物理学院学术论坛（第十一讲）：Towards an understanding of strongly correlated electronic systems using Quantum Chemistry methods
Towards an understanding of strongly correlated electronic systems using Quantum Chemistry methods
Director, Max Planck Institute for Solid State Research
Professor, University of Cambridge
The electronic structure of strongly correlated electronic matter is both of great fascination as well as scientic relevance. Unfortunately becasue of the sheer exponential complexity of quantum mechanics of many-electrons systems, there is no general solution to the problem, and specific algorithms needs to be devised which can exploit a particular aspect of the physics of such systems. Systems with geometrically frustrated and anitferromagentically coupled electrons pose particular challenges due to tiny spin gaps. The speaker will outline a novel formulation of spin-adapted quantum Monte Carlo which can handle such systems, and show how this formulation enables not only highly accurate energies, but even more importantly, insight into the electronic structure of frustrated quantum anti-ferromagnets.

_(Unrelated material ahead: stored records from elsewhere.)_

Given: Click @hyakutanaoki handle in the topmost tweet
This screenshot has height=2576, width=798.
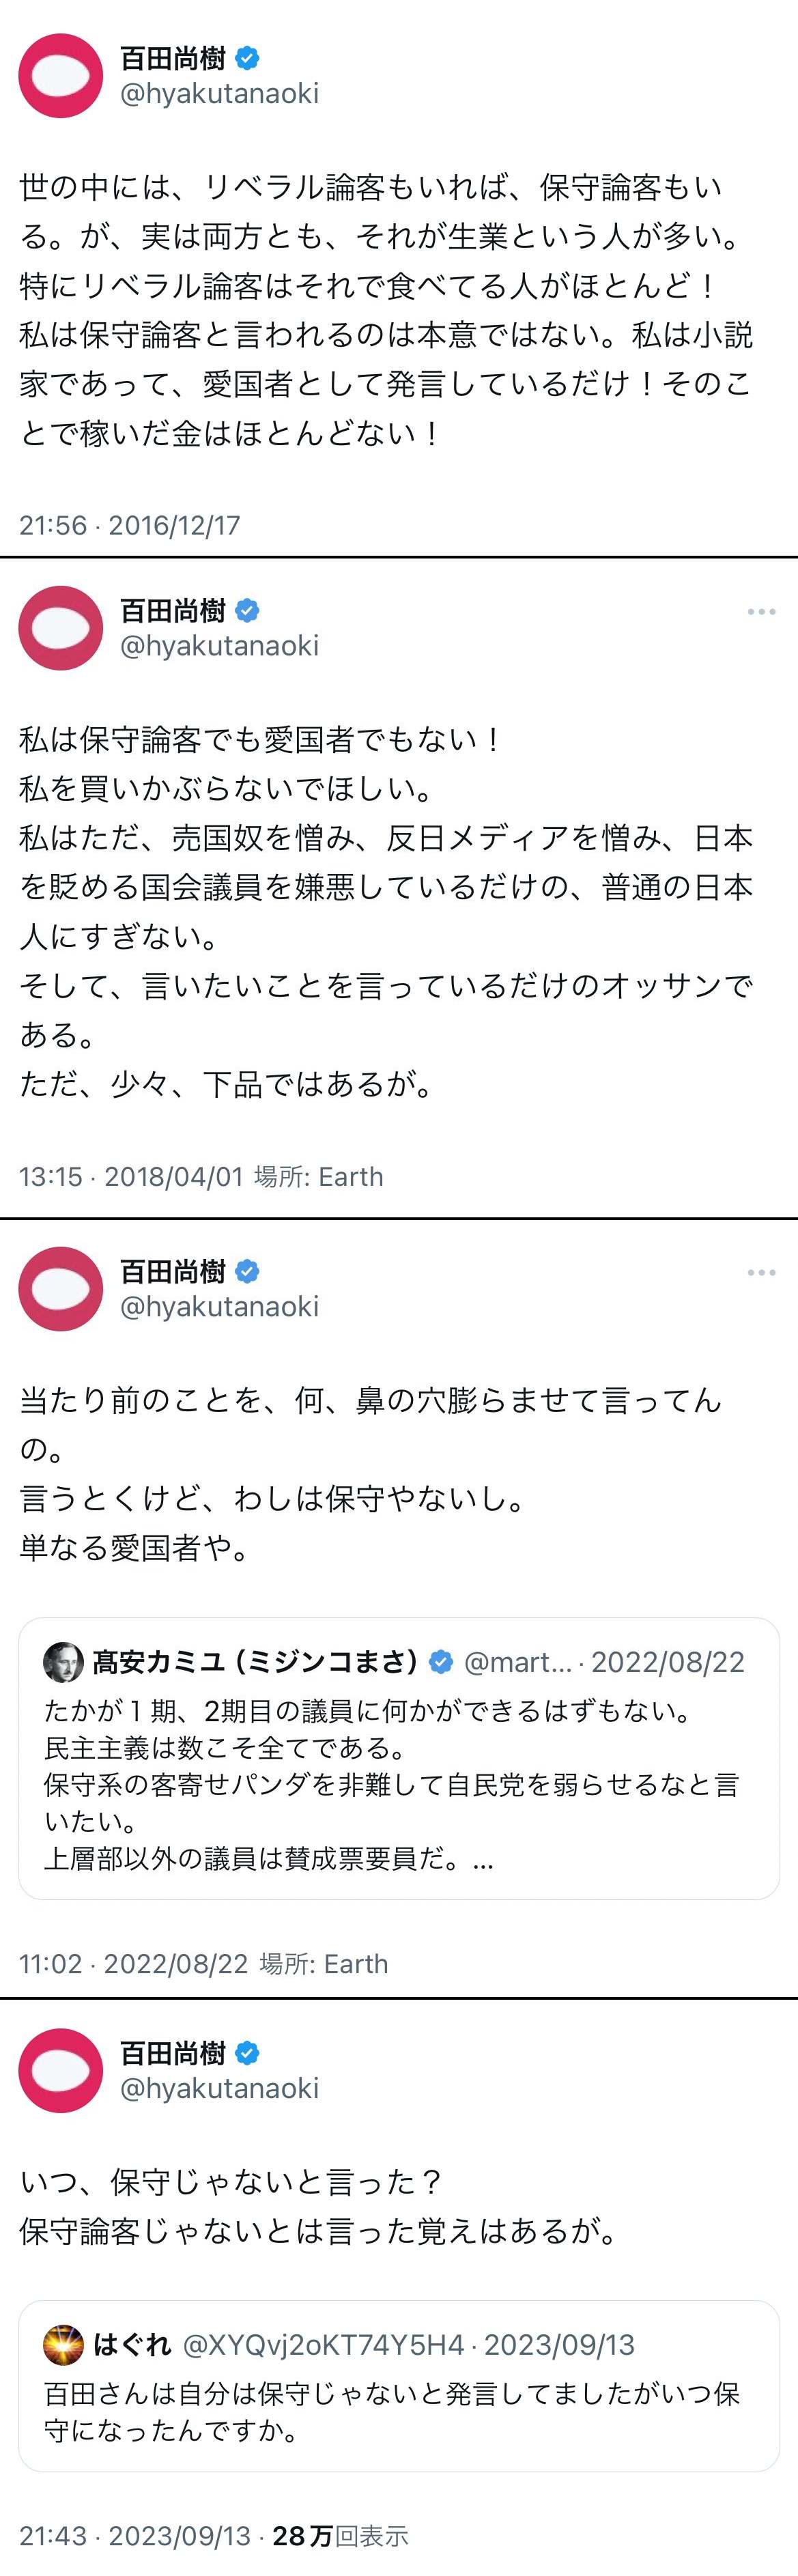Looking at the screenshot, I should [219, 94].
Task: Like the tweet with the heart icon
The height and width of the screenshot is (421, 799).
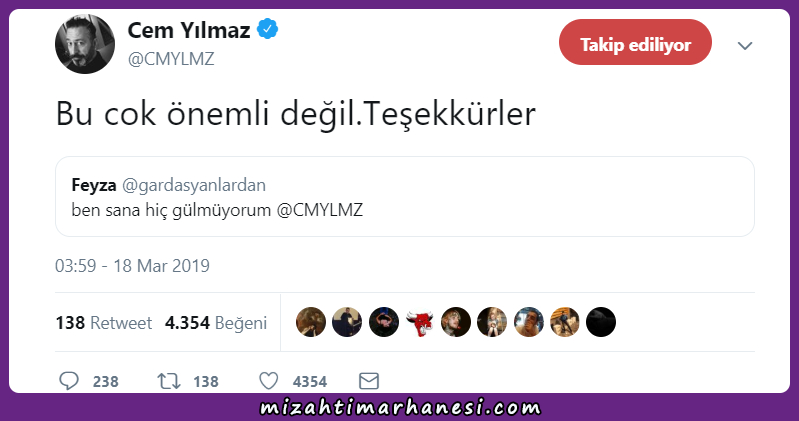Action: [x=269, y=381]
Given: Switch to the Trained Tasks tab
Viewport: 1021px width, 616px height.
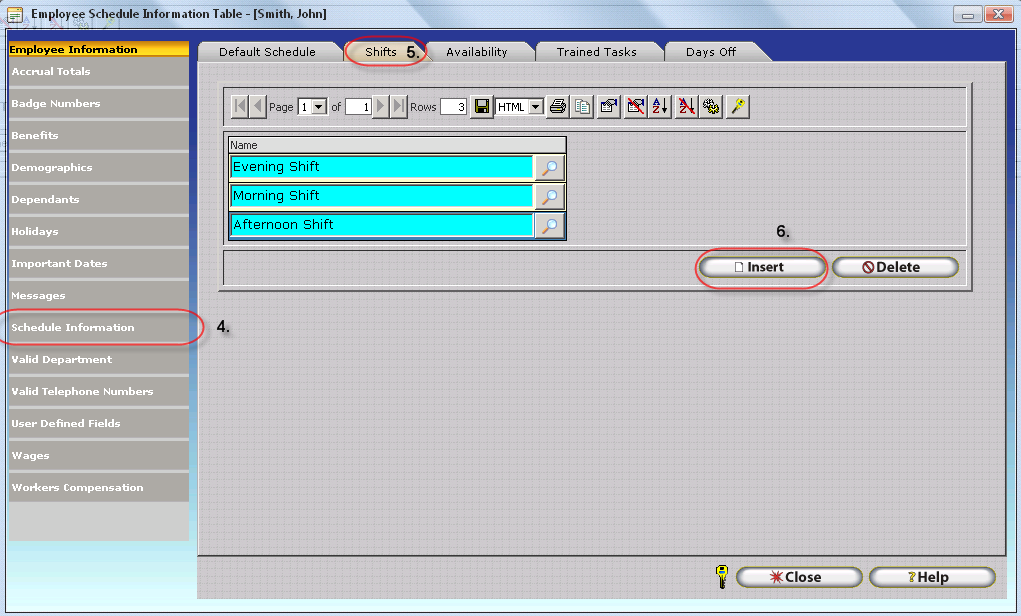Looking at the screenshot, I should click(596, 52).
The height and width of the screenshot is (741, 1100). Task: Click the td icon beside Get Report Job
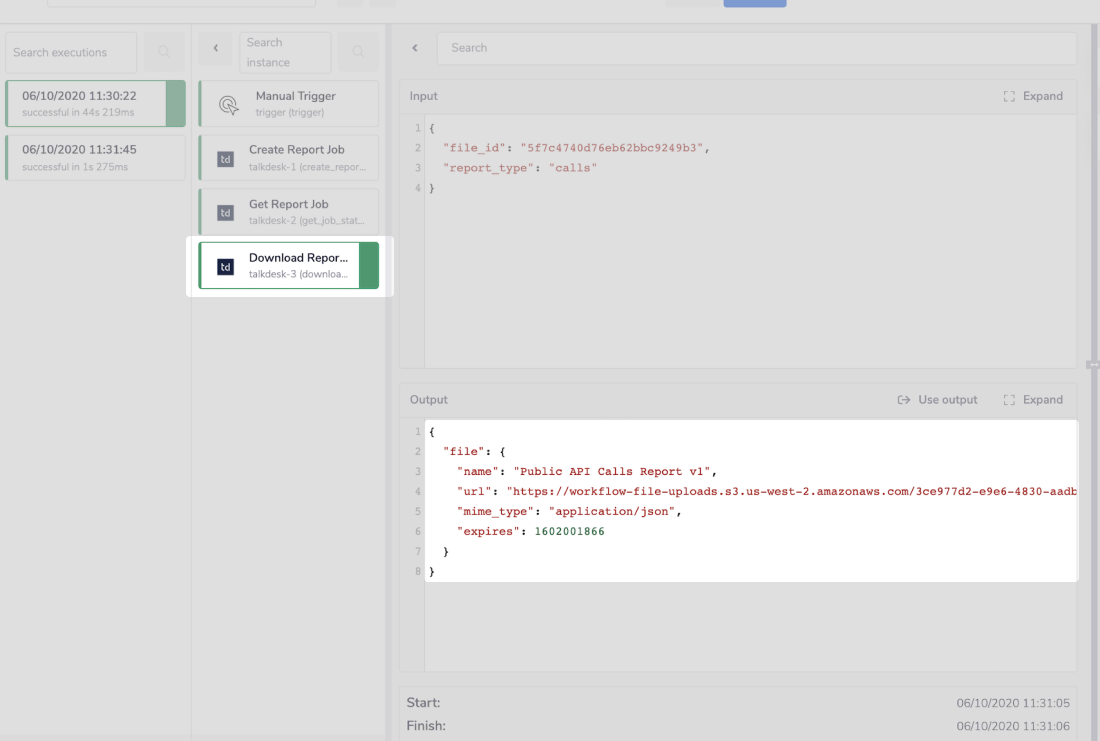click(225, 211)
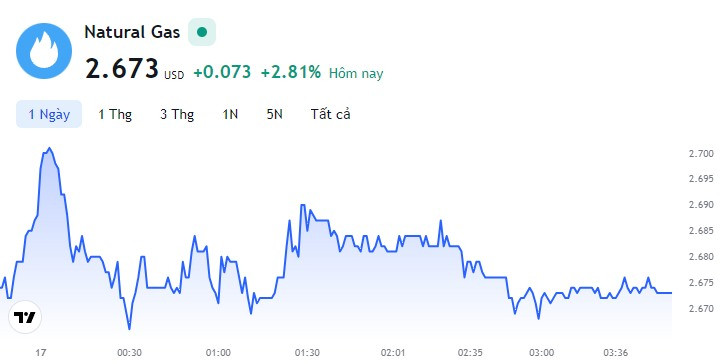
Task: Click the 17 date marker on axis
Action: (x=41, y=353)
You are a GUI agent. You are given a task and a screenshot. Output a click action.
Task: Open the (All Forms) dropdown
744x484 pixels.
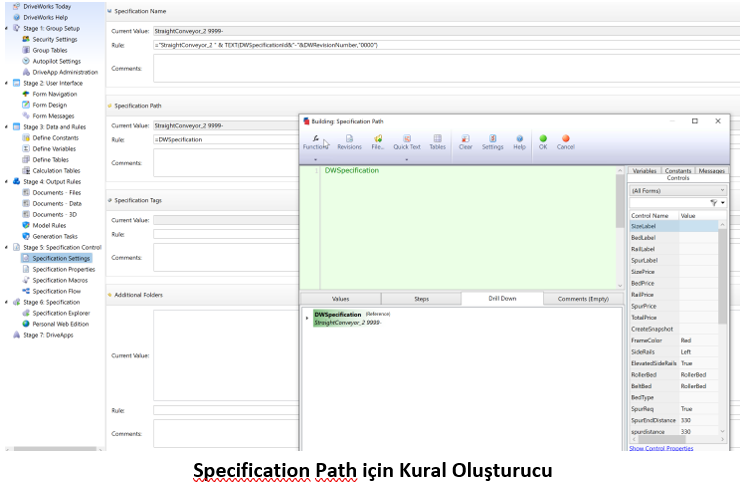[x=677, y=189]
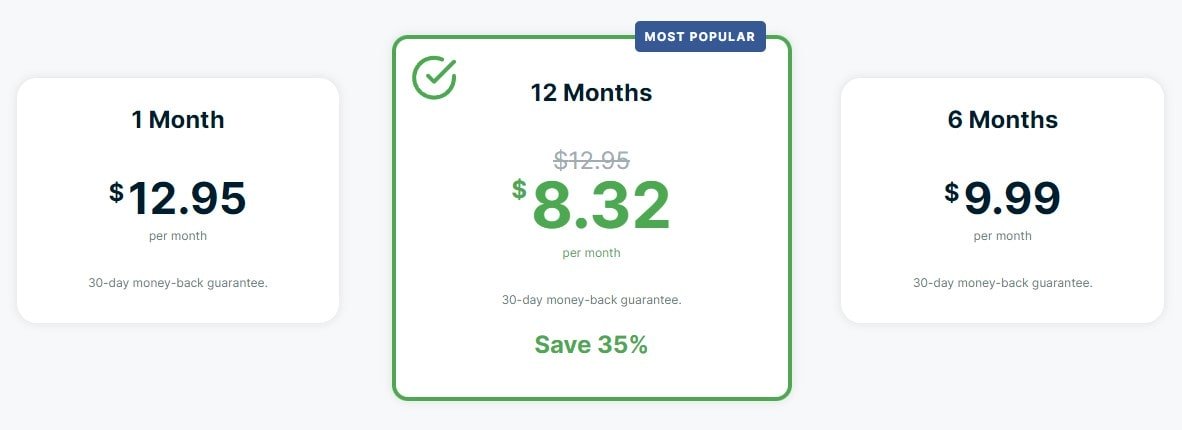Click the green dollar sign beside 8.32
Viewport: 1182px width, 430px height.
coord(519,189)
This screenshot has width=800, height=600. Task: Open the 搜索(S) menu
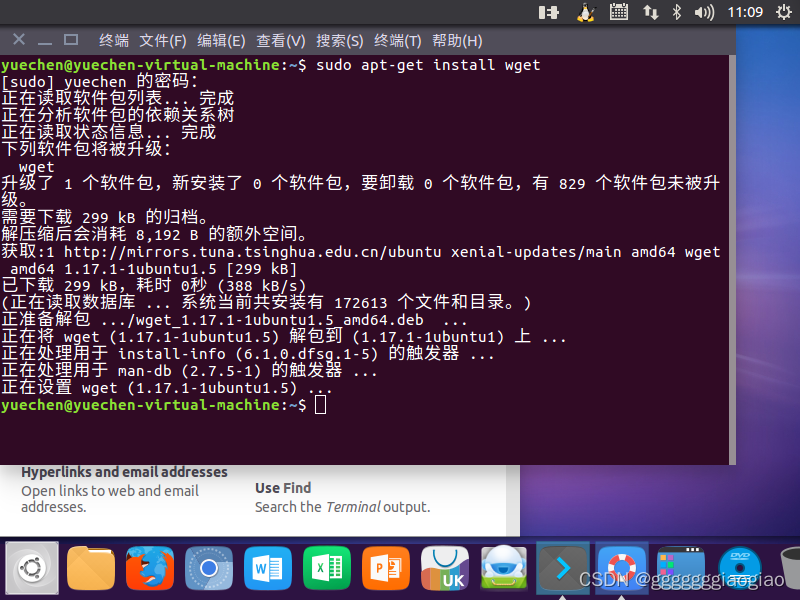coord(337,40)
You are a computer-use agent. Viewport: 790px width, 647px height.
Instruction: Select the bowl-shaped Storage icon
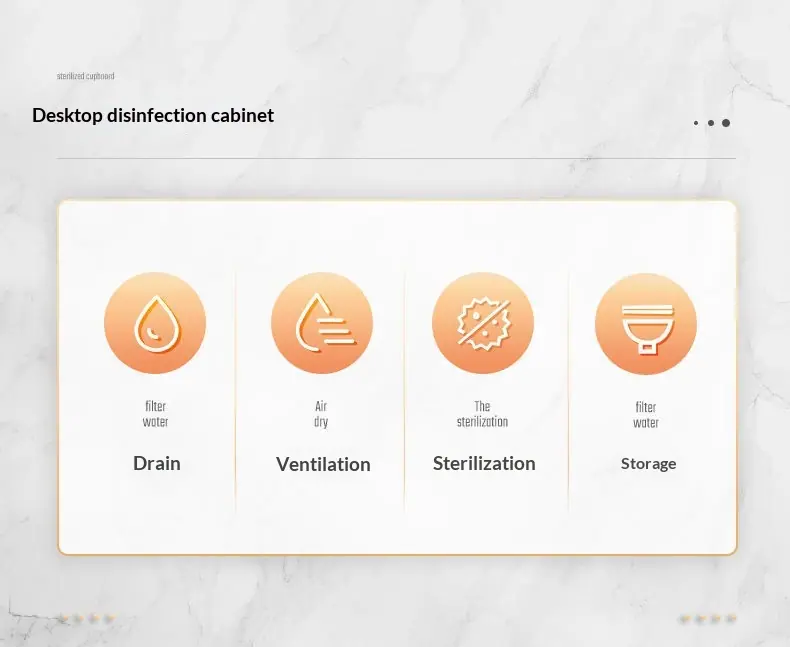646,323
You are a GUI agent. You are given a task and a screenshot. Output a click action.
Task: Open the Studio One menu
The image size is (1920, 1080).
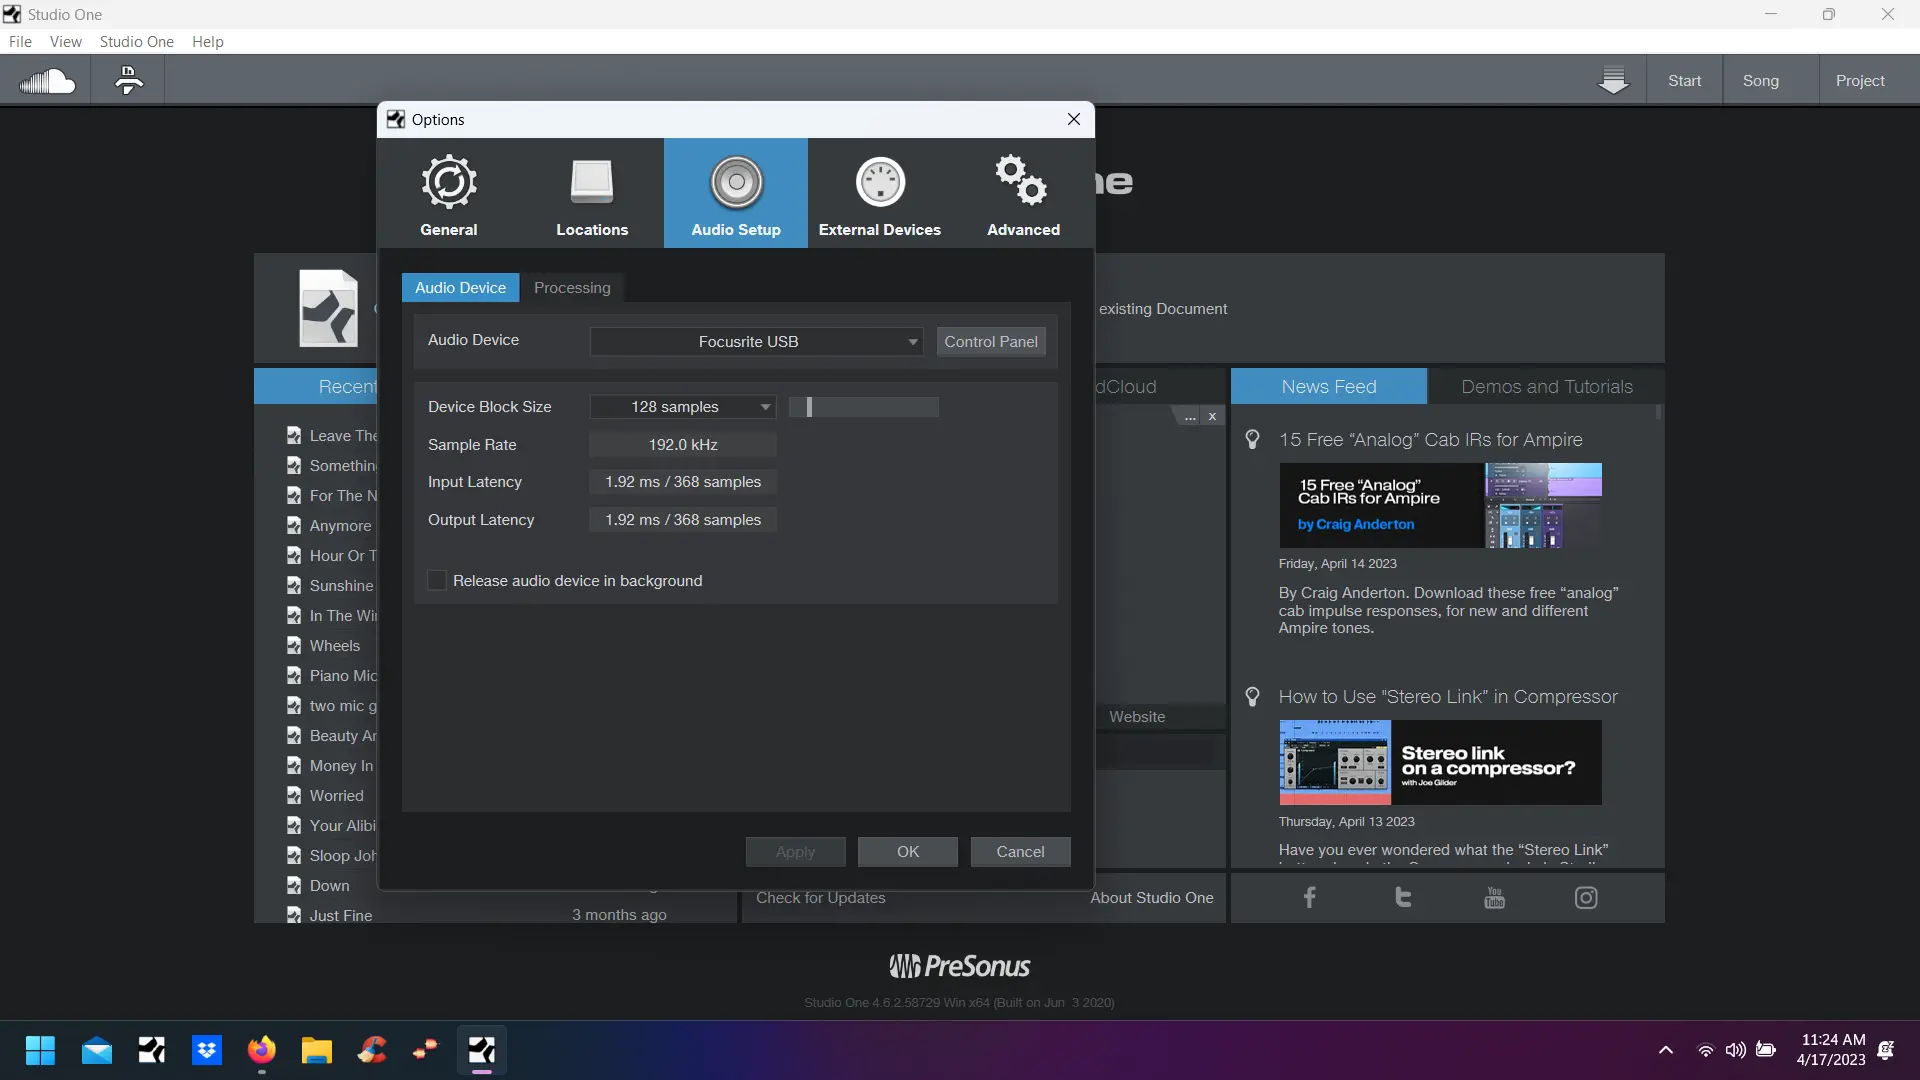136,42
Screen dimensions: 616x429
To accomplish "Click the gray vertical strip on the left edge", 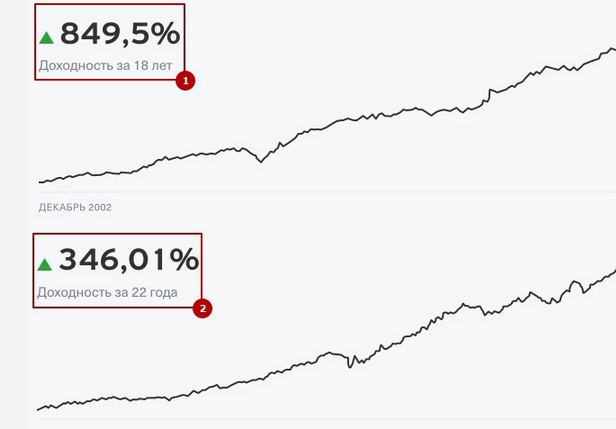I will (13, 214).
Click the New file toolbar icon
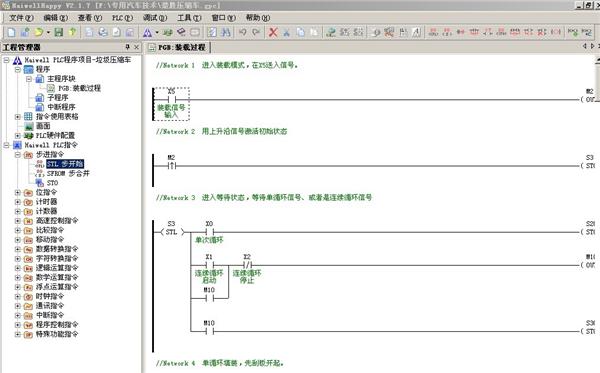 click(x=11, y=33)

Ali Alavi is Max Planck Director at the Institute for Solid State Research in Stuttgart, Germany. He is also Professor of Theoretical Chemistry at Cambridge University, a position that he holds only part-time since 2014. He studied Natural Science at Cambridge, followed by a Ph.D. in 1990 in theoretical chemistry from Cambridge, working on classical molecular dynamics of molecules adsorbed on surfaces. He subsequently did postdoc work at the FOM institute for Atomic and Molecular Physics in Amsterdam, before returning to Cambridge as a Junior Fellow in 1993. He was appointed to a Lectureship at Queen's University Belfast in 1995, in the School of Maths and Physics. He returned to Cambridge in 2000 to a University Lectureship in the Chemistry department. His interests are in method development, and he has been working in quantum chemistry since about 2003. He invented the FCIQMC technique in 2009, as a combination quantum Monte Carlo and quantum chemistry. His work generally tries to combine basic ideas from different subfields of quantum chemistry and physics, and he often goes back to the very earliest works in seeking new ideas.